From the Expectation Maximisation Algorithm to Autoencoded Variational Bayes

TL;DR

This paper provides a comprehensive tutorial linking the classical EM algorithm to modern autoencoded variational Bayes and variational autoencoders, clarifying key concepts and their evolution.

Contribution

It offers a detailed, unified explanation of EM, variational Bayesian inference, and autoencoders, highlighting their connections and clarifying the meaning of latent variables.

Findings

Clarifies the relationship between EM and variational inference.

Explains the reparametrisation trick in detail.

Provides numerical examples illustrating the algorithms.

Abstract

Although the expectation maximisation (EM) algorithm was introduced in 1970, it remains somewhat inaccessible to machine learning practitioners due to its obscure notation, terse proofs and lack of concrete links to modern machine learning techniques like autoencoded variational Bayes. This has resulted in gaps in the AI literature concerning the meaning of such concepts like "latent variables" and "variational lower bound," which are frequently used but often not clearly explained. The roots of these ideas lie in the EM algorithm. We first give a tutorial presentation of the EM algorithm for estimating the parameters of a $K$-component mixture density. The Gaussian mixture case is presented in detail using $K$-ary scalar hidden (or latent) variables rather than the more traditional binary valued $K$-dimenional vectors. This presentation is motivated by mixture modelling from the target tracking literature. In a similar style to Bishop's 2009 book, we present variational Bayesian inference as a generalised EM algorithm stemming from the variational (or evidential) lower bound, as well as the technique of mean field approximation (or product density transform).

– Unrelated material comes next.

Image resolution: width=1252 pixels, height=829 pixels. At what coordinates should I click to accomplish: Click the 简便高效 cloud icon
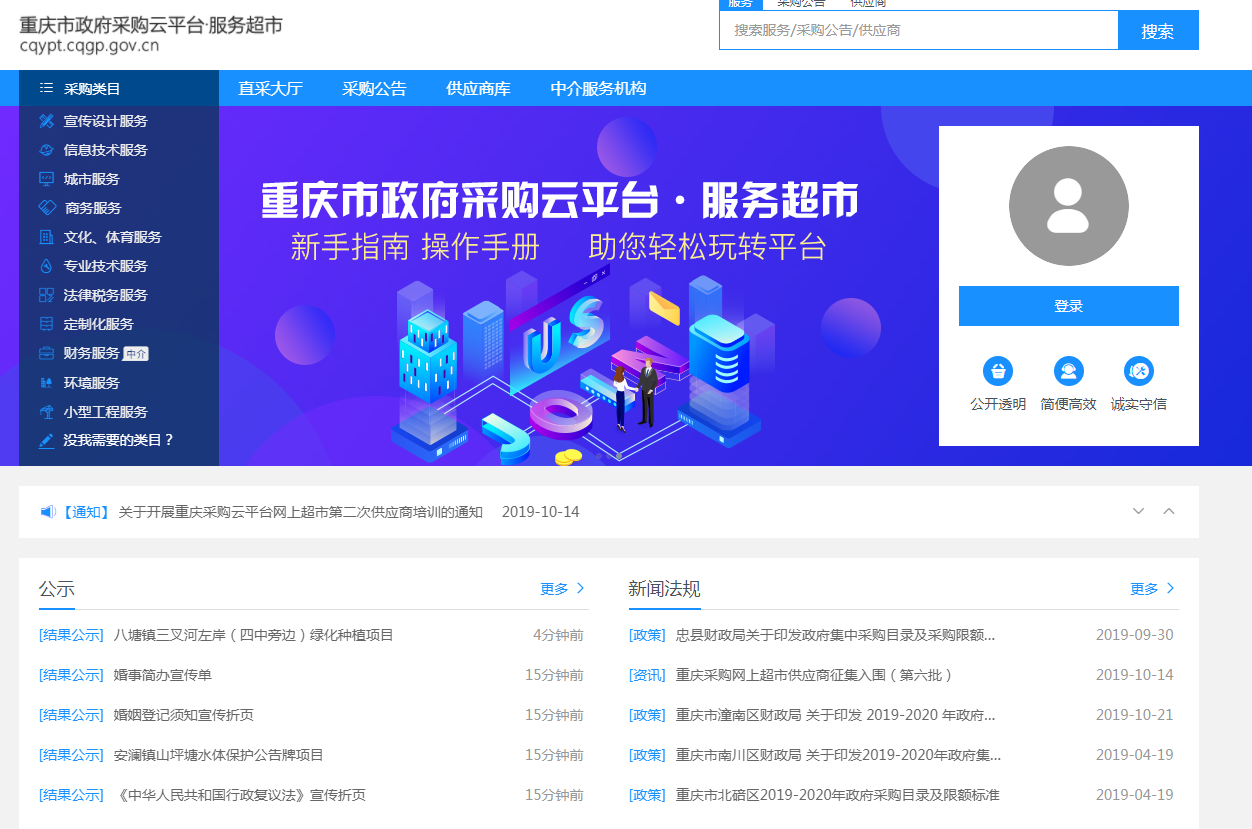click(x=1068, y=370)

We continue the evolution from EM to variational autoencoders, developed by Kingma & Welling in 2014. In so doing, we establish clear links between the EM algorithm and its variational counterparts, hence clarifying the meaning of "latent variables." We provide a detailed coverage of the "reparametrisation trick" and focus on how the AEVB differs from conventional variational Bayesian inference. Throughout the tutorial, consistent notational conventions are used. This unifies the narrative and clarifies the concepts. Some numerical examples are given to further illustrate the algorithms.